__Exercise__: Output the records from the line containing "You are a computer-use agent." up to and including the line containing "Instruction: Open the", reproducing each line as it appears and nothing else.

** start of Materials provided **

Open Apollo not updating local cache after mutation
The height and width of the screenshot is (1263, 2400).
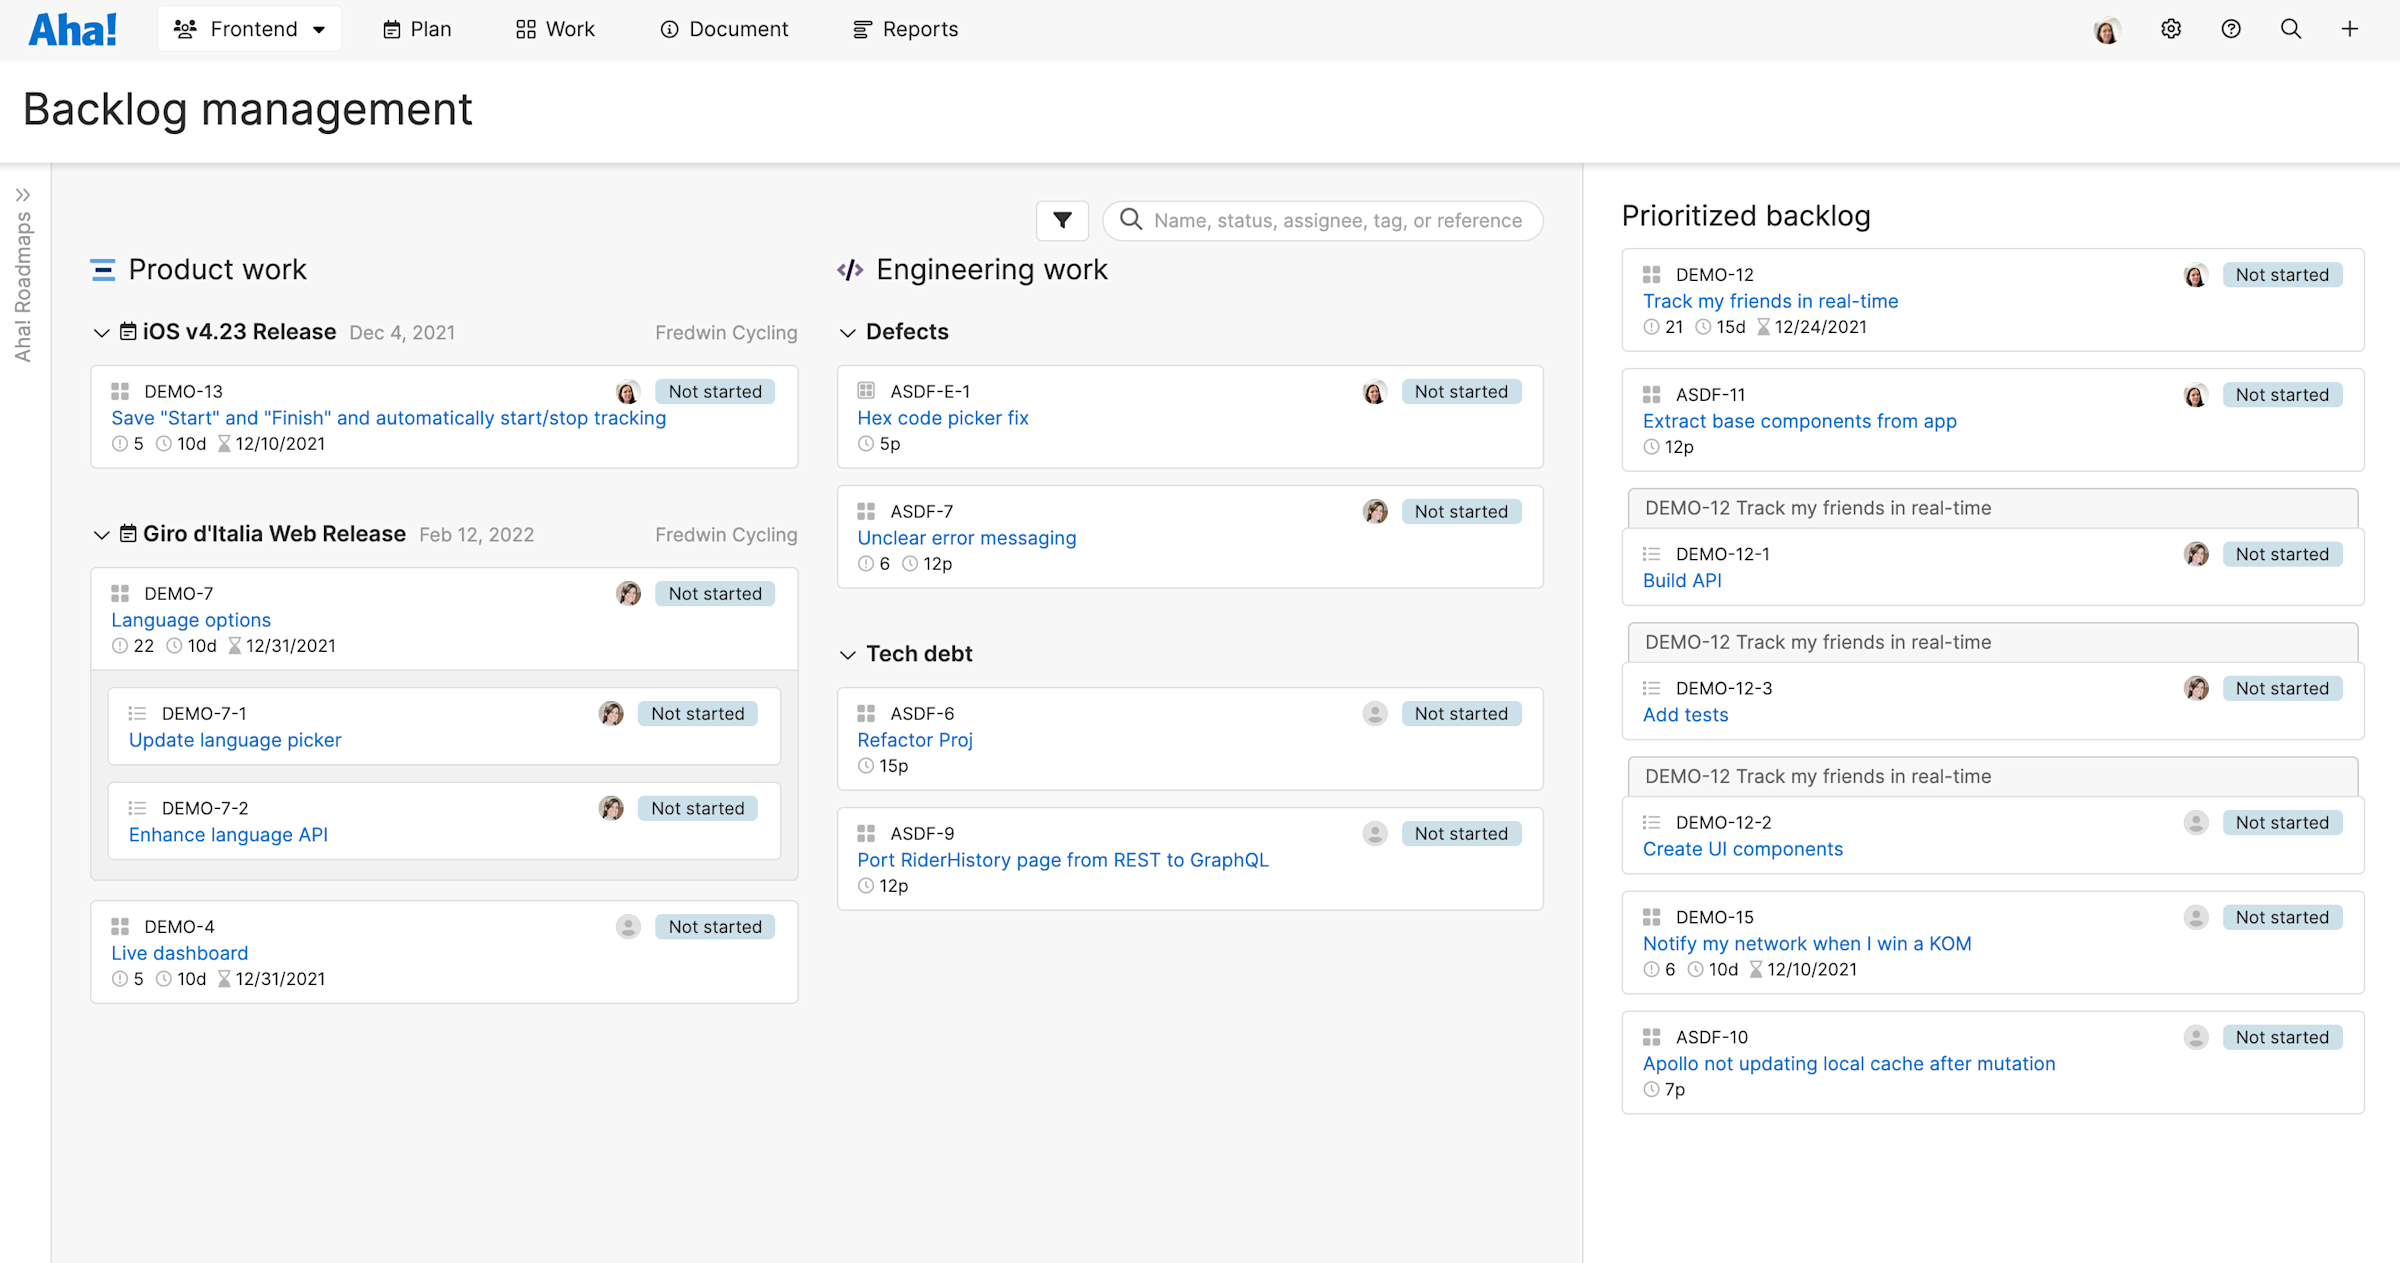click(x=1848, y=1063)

** end of Materials provided **
** start of Materials provided **

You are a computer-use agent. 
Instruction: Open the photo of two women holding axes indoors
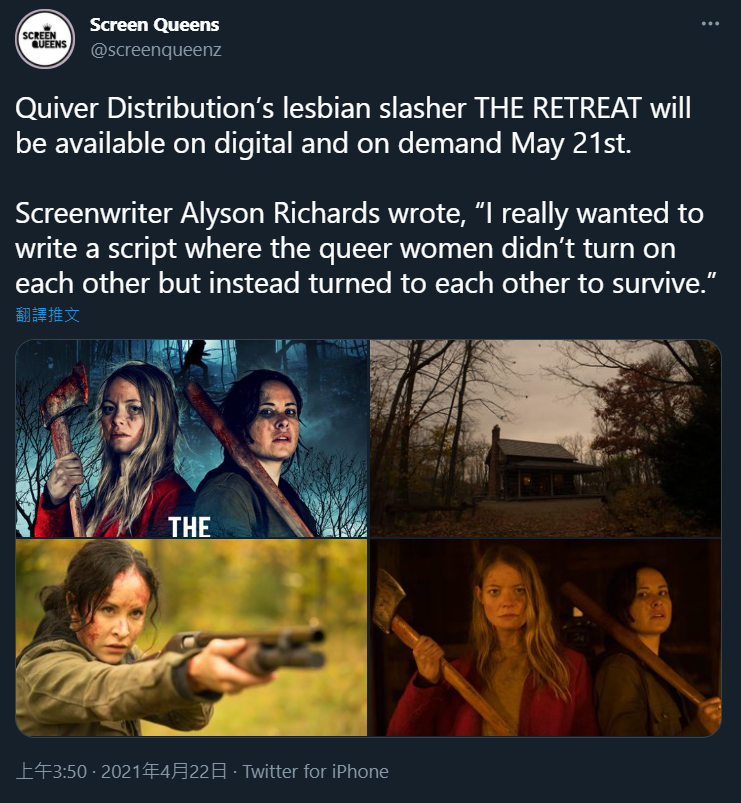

** end of Materials provided **
** start of Materials provided **

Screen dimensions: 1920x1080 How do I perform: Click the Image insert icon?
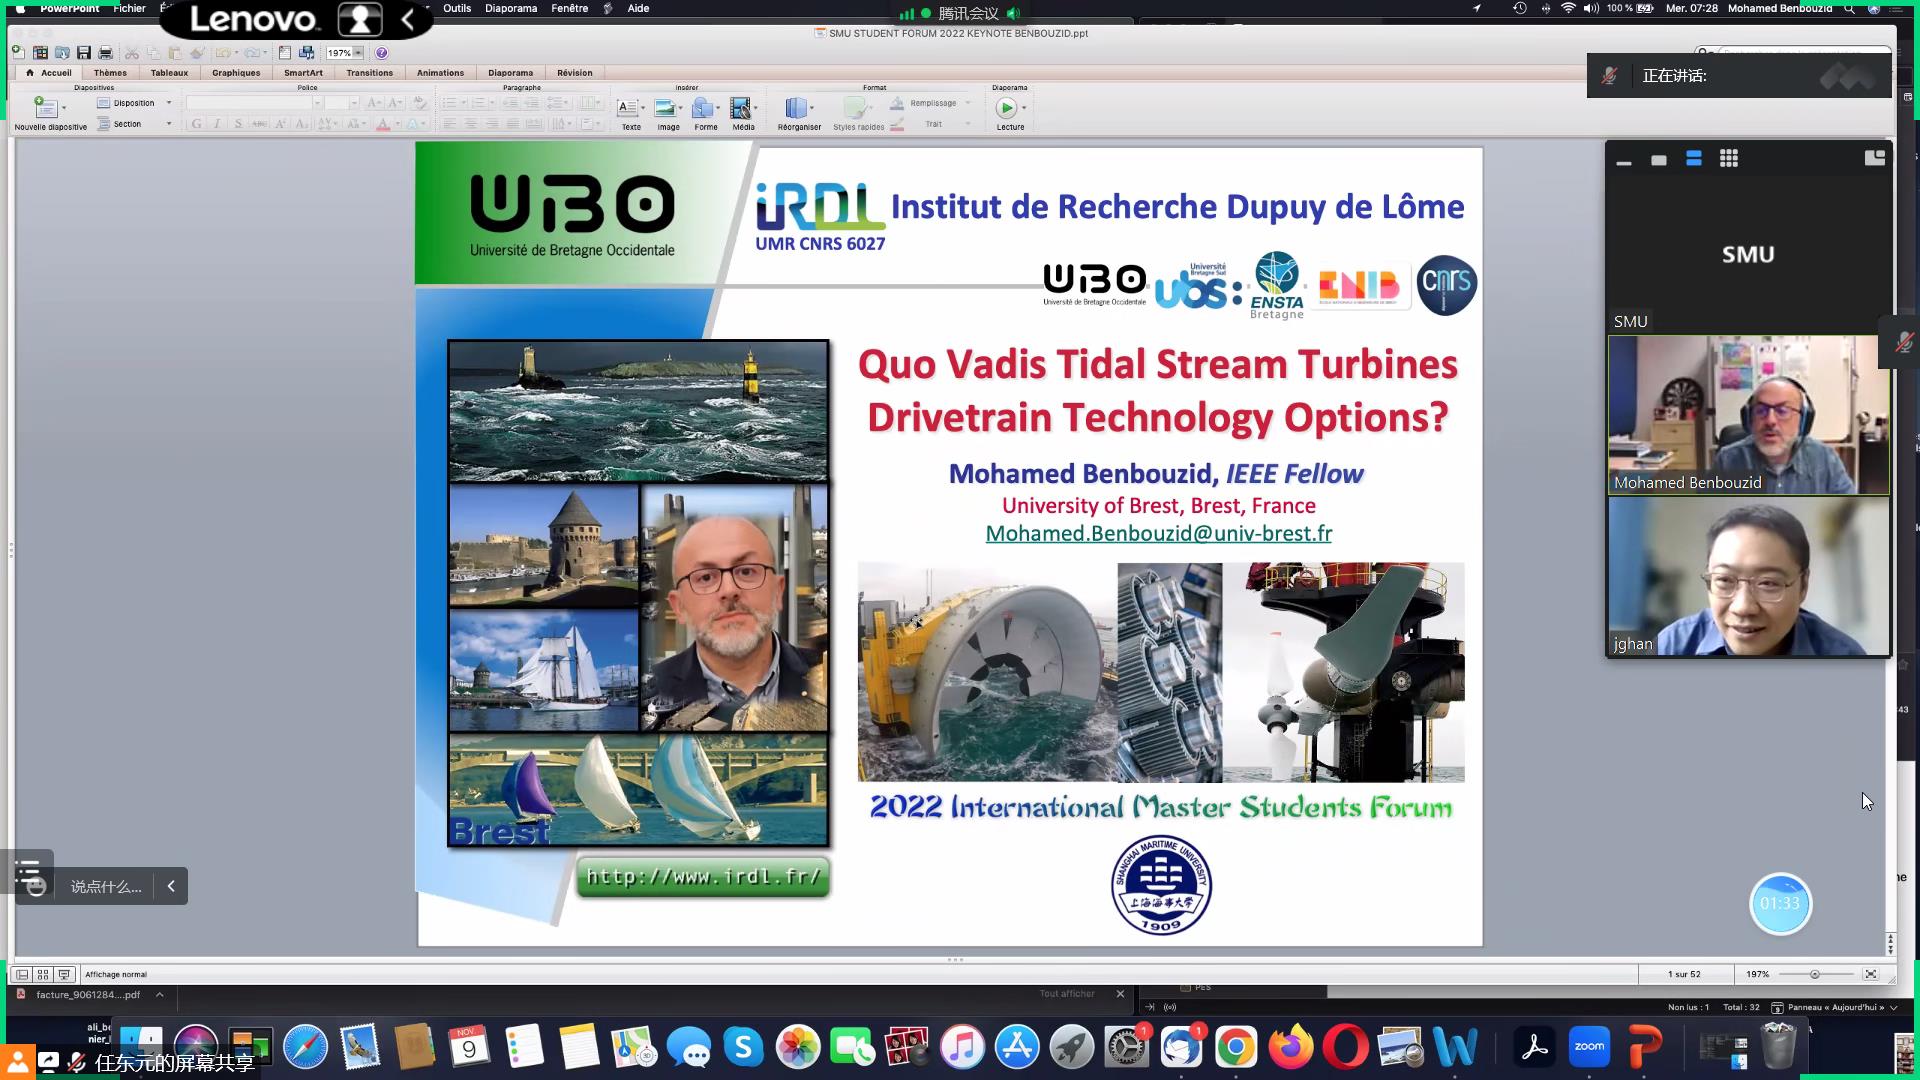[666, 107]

** end of Materials provided **

__Expected answer__:
You are a computer-use agent. 
Instruction: Open the photo of two women holding axes indoors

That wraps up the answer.